# Problem
Everything in the data below is left aside except the lines from the one containing "Viewport: 1391px width, 1078px" through the one containing "The height and width of the screenshot is (498, 948)."; repeat those exactly.

# Input records
•••••

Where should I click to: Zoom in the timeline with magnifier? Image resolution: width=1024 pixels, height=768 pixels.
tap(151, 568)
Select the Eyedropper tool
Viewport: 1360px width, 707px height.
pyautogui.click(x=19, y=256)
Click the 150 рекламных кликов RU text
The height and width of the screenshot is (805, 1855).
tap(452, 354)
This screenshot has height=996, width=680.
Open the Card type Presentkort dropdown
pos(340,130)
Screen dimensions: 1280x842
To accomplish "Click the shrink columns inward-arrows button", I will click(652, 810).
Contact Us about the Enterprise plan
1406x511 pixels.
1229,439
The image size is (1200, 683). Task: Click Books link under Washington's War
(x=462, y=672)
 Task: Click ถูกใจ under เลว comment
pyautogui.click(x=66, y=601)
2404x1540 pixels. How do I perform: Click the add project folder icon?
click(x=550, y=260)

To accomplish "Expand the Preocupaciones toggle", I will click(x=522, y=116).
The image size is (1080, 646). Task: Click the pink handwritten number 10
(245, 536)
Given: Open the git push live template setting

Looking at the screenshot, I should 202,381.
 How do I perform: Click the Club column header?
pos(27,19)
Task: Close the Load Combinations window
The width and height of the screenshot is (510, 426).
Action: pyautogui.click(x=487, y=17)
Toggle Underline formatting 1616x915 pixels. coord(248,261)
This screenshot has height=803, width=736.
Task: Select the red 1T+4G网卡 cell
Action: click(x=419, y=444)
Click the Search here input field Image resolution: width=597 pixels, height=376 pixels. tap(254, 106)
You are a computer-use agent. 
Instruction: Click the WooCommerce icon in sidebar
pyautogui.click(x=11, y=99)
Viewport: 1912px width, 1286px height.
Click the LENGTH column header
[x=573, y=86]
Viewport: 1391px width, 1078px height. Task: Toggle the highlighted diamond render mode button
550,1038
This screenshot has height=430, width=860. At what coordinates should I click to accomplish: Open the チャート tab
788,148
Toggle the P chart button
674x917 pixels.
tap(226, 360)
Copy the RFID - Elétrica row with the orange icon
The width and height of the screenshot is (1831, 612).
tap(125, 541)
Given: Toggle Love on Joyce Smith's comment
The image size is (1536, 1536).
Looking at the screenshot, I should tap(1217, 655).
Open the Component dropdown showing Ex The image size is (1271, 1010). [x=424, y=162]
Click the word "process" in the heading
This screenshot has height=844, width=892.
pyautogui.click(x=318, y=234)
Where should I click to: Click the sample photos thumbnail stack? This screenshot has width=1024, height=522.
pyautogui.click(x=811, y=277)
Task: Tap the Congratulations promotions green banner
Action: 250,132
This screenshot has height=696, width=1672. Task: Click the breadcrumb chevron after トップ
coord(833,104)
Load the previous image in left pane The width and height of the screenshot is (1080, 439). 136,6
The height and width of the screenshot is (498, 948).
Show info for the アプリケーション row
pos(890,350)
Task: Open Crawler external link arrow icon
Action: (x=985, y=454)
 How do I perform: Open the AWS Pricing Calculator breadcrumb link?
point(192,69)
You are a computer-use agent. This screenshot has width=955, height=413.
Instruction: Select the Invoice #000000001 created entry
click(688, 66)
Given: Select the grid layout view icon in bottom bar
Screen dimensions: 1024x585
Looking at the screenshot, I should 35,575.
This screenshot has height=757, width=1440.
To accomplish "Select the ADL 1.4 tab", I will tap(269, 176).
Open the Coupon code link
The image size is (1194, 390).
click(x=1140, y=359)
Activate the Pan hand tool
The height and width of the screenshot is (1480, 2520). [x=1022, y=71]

•••••

# Output for this exercise
Viewport: 1391px width, 1078px height. Task: Toggle the highlighted diamond render mode button
550,1038
This screenshot has height=430, width=860. At what coordinates should I click to accomplish: Open the チャート tab
788,148
Toggle the P chart button
674x917 pixels.
tap(226, 360)
Copy the RFID - Elétrica row with the orange icon
The width and height of the screenshot is (1831, 612).
tap(125, 541)
Given: Toggle Love on Joyce Smith's comment
The image size is (1536, 1536).
Looking at the screenshot, I should tap(1217, 655).
Open the Component dropdown showing Ex The image size is (1271, 1010). [x=424, y=162]
Click the word "process" in the heading
This screenshot has height=844, width=892.
pyautogui.click(x=318, y=234)
Where should I click to: Click the sample photos thumbnail stack? This screenshot has width=1024, height=522.
pyautogui.click(x=811, y=277)
Task: Tap the Congratulations promotions green banner
Action: 250,132
This screenshot has height=696, width=1672. Task: Click the breadcrumb chevron after トップ
coord(833,104)
Load the previous image in left pane The width and height of the screenshot is (1080, 439). 136,6
The height and width of the screenshot is (498, 948).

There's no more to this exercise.